→ Task prompt: Reproduce each of the following lines word for word, with nothing changed.

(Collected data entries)
------------------------------------

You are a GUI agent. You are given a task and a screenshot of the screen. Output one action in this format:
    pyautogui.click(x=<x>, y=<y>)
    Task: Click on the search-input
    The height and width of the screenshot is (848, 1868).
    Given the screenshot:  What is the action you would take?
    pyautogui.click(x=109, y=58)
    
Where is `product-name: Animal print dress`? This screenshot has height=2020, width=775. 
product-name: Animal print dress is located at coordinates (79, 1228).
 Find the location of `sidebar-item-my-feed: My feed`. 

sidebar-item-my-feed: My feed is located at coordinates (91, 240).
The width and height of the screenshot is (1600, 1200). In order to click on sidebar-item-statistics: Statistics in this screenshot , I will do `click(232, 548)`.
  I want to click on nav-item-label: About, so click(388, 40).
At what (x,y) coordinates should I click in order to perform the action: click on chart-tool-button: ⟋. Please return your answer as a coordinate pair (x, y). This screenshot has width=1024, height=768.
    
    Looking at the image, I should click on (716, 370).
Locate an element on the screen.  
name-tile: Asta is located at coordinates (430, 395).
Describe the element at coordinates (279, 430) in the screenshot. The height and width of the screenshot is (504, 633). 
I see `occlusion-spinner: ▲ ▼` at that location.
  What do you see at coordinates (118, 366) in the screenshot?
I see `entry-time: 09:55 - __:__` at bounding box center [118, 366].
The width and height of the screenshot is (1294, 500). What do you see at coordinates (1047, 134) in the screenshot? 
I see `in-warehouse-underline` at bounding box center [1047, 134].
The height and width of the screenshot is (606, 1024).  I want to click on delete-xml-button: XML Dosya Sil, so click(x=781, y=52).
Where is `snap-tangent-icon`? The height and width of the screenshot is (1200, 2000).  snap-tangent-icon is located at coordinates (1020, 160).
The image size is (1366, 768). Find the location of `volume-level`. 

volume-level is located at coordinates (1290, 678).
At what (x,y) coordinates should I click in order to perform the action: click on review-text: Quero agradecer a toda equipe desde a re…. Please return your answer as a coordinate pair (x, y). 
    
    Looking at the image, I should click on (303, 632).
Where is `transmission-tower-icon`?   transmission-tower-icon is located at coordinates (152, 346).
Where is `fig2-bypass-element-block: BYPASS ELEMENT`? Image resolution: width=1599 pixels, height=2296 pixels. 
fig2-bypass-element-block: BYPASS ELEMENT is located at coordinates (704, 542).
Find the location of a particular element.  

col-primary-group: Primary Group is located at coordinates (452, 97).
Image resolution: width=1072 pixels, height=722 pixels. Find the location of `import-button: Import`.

------------------------------------

→ Written solution:
You are a GUI agent. You are given a task and a screenshot of the screen. Output one action in this format:
    pyautogui.click(x=<x>, y=<y>)
    Task: Click on the search-input
    The height and width of the screenshot is (848, 1868).
    Given the screenshot:  What is the action you would take?
    pyautogui.click(x=109, y=58)
    
Where is `product-name: Animal print dress`? This screenshot has height=2020, width=775. 
product-name: Animal print dress is located at coordinates (79, 1228).
 Find the location of `sidebar-item-my-feed: My feed`. 

sidebar-item-my-feed: My feed is located at coordinates (91, 240).
The width and height of the screenshot is (1600, 1200). In order to click on sidebar-item-statistics: Statistics in this screenshot , I will do `click(232, 548)`.
  I want to click on nav-item-label: About, so click(388, 40).
At what (x,y) coordinates should I click in order to perform the action: click on chart-tool-button: ⟋. Please return your answer as a coordinate pair (x, y). This screenshot has width=1024, height=768.
    
    Looking at the image, I should click on (716, 370).
Locate an element on the screen.  
name-tile: Asta is located at coordinates (430, 395).
Describe the element at coordinates (279, 430) in the screenshot. The height and width of the screenshot is (504, 633). 
I see `occlusion-spinner: ▲ ▼` at that location.
  What do you see at coordinates (118, 366) in the screenshot?
I see `entry-time: 09:55 - __:__` at bounding box center [118, 366].
The width and height of the screenshot is (1294, 500). What do you see at coordinates (1047, 134) in the screenshot? 
I see `in-warehouse-underline` at bounding box center [1047, 134].
The height and width of the screenshot is (606, 1024).  I want to click on delete-xml-button: XML Dosya Sil, so click(x=781, y=52).
Where is `snap-tangent-icon`? The height and width of the screenshot is (1200, 2000).  snap-tangent-icon is located at coordinates (1020, 160).
The image size is (1366, 768). Find the location of `volume-level`. 

volume-level is located at coordinates (1290, 678).
At what (x,y) coordinates should I click in order to perform the action: click on review-text: Quero agradecer a toda equipe desde a re…. Please return your answer as a coordinate pair (x, y). 
    
    Looking at the image, I should click on (303, 632).
Where is `transmission-tower-icon`?   transmission-tower-icon is located at coordinates (152, 346).
Where is `fig2-bypass-element-block: BYPASS ELEMENT`? Image resolution: width=1599 pixels, height=2296 pixels. 
fig2-bypass-element-block: BYPASS ELEMENT is located at coordinates (704, 542).
Find the location of a particular element.  

col-primary-group: Primary Group is located at coordinates (452, 97).
Image resolution: width=1072 pixels, height=722 pixels. Find the location of `import-button: Import`.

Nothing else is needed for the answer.